New HTA president Alan Down talks about high priority issues in horticulture such as biosecurity and peat in the latest Horticulture Week podcast.
The former Cleeve Nursery garden centre owner, writer and TV and radio broadcaster, studied at Cannington and Pershore. He has worked in Germany, for Hillier and on a Nuffield farming scholarship. He and wife Felicity bought Cleeve Nursery in 1983 and sold it five years ago. He says the biggest change in the plantarea in that time is the increase in imports, driven by the ease of bringing plants into the UK.
"Why wouldn't the Government be interested in [UK hort business accreditation scheme] Plant Healthy?" he asks, with food production possibly threatened by imported pests and diseases and ash dieback's cost to be paid out of the public purse.
On peat, he says things are moving in the right direction but there's lots of work to do to find suitable alternatives and the Government should get more involved in supporting that quest for alternatives. The HTA is "working towards 2030" as an end date but there could be issues with Parliamentary time and there are alternatives that still need to be found.

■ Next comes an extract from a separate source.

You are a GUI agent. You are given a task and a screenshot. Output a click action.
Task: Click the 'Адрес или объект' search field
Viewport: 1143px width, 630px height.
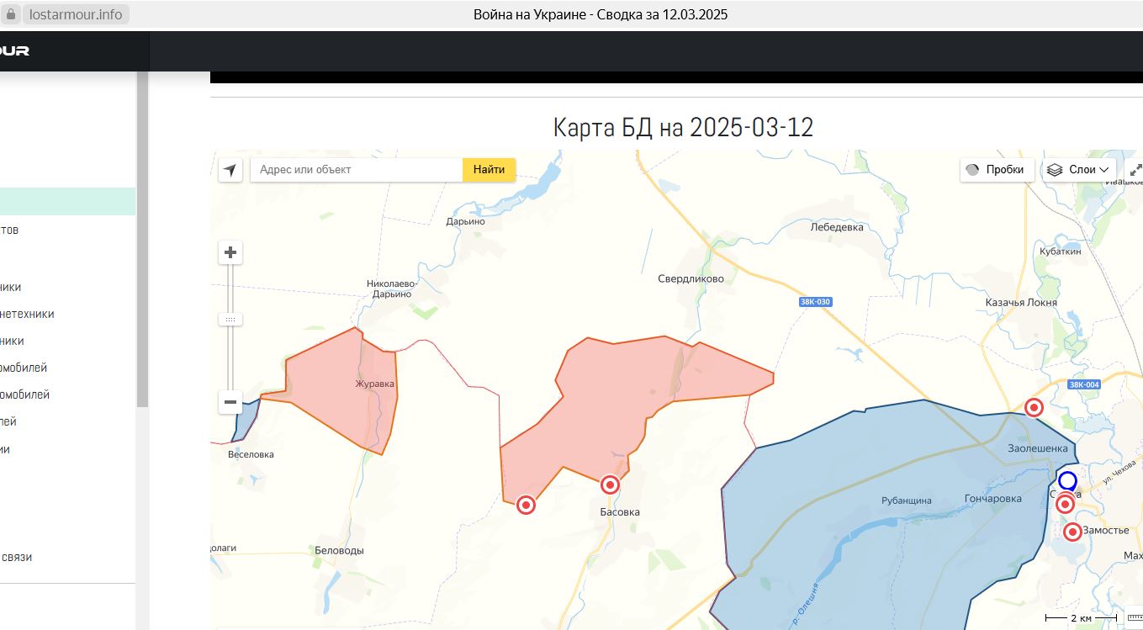coord(357,170)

He talks about the many nurseries he has visited and why they are good. He reflects on changes in plant trends and the plants that were stressed by last year's drought or died in the winter frost that will need replacing. Upbeat about 2023 trade with catering already looking strong, he says overstocks will need to sell through to get the supply chain moving. He says comparing with 2022 rather than 2019 is now the way forward.